Los bailarines no podemos llevarnos la computadora a la casa, hacer home office y ser igual de productivos como cuando estamos seis horas ensayando en un salón. Gracias a la tecnología de las redes sociales pareciera que lo estamos intentando más que antes aunque por supuesto no somos la primera generación de bailarines que hace clase de ballet en la sala o en la cocina, en soledad ni que intenta mantenerse entrenado a pesar de no tener un salón para hacer clase o un teatro para bailar, pero ahora, gracias a la exposición a través de las redes sociales, estamos compartiendo con el mundo la manera de vivir nuestra carrera cuando tenemos que hacerlo entre cuatro paredes sin espacio para desplazarnos.
En el 2020 los bailarines nos grabamos cocinando con las puntas puestas, tomamos clases de ballet digitales compartimos consejos, ejercicios, grabamos podcasts, escribimos artículos y nos tomamos fotos.
La creatividad se ha disparado dentro de los medios digitales, tras una pizca de tentación de volvernos populares en las redes sociales mostrando, mostrando y mostrando lo que hacemos y cómo lo hacemos, pero la verdad es que los bailarines no nos podemos quedar quietos y además, tenemos una urgencia de que el mundo nos vea: de que la sociedad valore la danza un poco más , de que los gobiernos nos apoyen, de que alguien diga aquí, como en Alemania, que la cultura y el arte son elementos de primera necesidad básica para la sociedad y que durante esta emergencia de salud se destinarán fondos específicos para los artistas que lo necesiten.

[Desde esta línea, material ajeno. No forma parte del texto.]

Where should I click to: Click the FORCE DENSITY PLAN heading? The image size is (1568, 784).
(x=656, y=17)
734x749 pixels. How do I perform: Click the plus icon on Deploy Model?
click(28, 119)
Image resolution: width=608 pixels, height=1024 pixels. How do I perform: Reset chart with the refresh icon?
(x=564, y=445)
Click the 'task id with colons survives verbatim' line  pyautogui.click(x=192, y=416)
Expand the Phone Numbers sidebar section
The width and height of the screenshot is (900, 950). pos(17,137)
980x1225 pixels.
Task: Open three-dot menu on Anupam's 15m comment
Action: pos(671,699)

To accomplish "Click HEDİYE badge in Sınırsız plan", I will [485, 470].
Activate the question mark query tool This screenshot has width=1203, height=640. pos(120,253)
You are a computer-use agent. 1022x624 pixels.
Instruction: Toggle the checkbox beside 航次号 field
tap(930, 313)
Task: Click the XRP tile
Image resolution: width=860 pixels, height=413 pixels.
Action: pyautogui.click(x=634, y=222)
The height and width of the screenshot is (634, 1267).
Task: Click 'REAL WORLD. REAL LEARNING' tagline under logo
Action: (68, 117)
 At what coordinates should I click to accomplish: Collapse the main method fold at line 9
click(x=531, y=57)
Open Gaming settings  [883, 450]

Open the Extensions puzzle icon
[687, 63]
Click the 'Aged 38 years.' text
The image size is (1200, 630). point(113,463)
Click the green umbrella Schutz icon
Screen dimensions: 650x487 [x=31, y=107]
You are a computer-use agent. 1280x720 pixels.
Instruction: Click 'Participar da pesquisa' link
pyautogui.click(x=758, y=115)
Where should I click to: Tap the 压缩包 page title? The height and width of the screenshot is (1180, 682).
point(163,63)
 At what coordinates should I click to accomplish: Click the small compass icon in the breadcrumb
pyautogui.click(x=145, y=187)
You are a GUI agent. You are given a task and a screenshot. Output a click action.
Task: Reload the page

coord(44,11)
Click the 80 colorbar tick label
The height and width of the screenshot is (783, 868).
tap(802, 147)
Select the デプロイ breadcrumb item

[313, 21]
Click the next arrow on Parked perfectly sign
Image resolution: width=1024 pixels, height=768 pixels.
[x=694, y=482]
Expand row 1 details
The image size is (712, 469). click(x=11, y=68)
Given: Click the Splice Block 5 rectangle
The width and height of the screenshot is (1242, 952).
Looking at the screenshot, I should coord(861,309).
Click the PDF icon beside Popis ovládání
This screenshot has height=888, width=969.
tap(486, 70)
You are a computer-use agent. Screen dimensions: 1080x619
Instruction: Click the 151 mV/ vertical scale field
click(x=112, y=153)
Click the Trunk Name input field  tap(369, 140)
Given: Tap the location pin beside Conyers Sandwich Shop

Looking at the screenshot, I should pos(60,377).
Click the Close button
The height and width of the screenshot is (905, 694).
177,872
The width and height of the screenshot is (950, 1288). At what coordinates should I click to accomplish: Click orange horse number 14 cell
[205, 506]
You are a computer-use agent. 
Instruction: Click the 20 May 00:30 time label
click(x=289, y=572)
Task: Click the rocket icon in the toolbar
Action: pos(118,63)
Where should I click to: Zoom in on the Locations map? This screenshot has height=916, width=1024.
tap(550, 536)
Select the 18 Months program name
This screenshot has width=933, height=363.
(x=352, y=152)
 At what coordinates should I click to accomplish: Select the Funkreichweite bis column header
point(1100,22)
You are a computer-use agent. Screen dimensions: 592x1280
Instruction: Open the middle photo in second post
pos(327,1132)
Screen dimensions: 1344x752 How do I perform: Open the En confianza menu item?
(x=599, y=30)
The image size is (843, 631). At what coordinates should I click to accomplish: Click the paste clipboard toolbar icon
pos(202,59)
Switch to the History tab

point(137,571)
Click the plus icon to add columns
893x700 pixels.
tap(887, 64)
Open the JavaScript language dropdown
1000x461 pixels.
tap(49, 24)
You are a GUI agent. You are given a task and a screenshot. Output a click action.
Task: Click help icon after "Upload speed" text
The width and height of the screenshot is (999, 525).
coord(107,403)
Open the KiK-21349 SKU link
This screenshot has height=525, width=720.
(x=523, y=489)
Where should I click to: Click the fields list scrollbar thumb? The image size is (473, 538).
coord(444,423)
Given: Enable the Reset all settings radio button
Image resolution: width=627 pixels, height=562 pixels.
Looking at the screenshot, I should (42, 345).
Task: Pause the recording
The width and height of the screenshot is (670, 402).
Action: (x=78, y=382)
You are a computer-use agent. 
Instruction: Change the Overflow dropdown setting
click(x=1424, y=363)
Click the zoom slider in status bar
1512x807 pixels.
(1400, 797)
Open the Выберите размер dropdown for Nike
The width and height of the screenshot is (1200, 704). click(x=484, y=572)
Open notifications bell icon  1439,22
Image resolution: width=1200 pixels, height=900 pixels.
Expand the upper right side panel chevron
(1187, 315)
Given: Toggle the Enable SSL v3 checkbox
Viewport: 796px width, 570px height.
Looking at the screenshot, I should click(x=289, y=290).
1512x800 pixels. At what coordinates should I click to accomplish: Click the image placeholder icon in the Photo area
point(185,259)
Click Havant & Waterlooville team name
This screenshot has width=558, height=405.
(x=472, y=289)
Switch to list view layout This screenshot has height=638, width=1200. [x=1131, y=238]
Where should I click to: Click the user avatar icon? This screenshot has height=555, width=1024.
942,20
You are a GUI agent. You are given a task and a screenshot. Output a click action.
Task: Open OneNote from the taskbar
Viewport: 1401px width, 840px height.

Necesitamos sentirnos útiles más allá de hacerlo subidos en un escenario bailando, necesitamos sentirnos solidarios, sentir que participamos activamente de fenómenos sociales como estos porque muchas veces nos sentimos fuera de ellos gracias a la burbuja en la que, en ocasiones, la danza puede encerrarnos.
Así que, si ejercemos la danza o somos aficionados, nuestras opciones son mantenernos entrenados lo más que se pueda por responsabilidad profesional y con nuestro cuerpo haciendo clase de ballet en la sala de nuestra casa agarrados de una silla, pero todos podemos vivir y disfrutar la danza de otras formas: podemos leerla, disfrutarla en videos, conocer más de su historia, crear coreografías y podemos darle voz a bailarines independientes, regresar a los teatros en cuanto se reanuden las programaciones, apoyar colaboraciones en línea, donar el dinero que nos reembolsaron por una función cancelada a proyectos artísticos que batallarán para ver la luz con todo esto o con suerte solo se pospondrán, podemos olvidarnos un poco sólo de la necesidad de protagonismo y reflexionar en verdad cuál es el objetivo de lo que compartimos. Podemos ser responsables aunque nos sintamos frustrados. Por que sí, el tiempo del bailarín activo es corto y un suceso como la situación de salud que vivimos hoy nos roba el tiempo, pero somos más que eso: los bailarines vivimos el mundo a través de la danza y la solidaridad social debe ser parte esencial del arte. Que la danza nos haga mejores seres humanos, antes que mejores bailarines.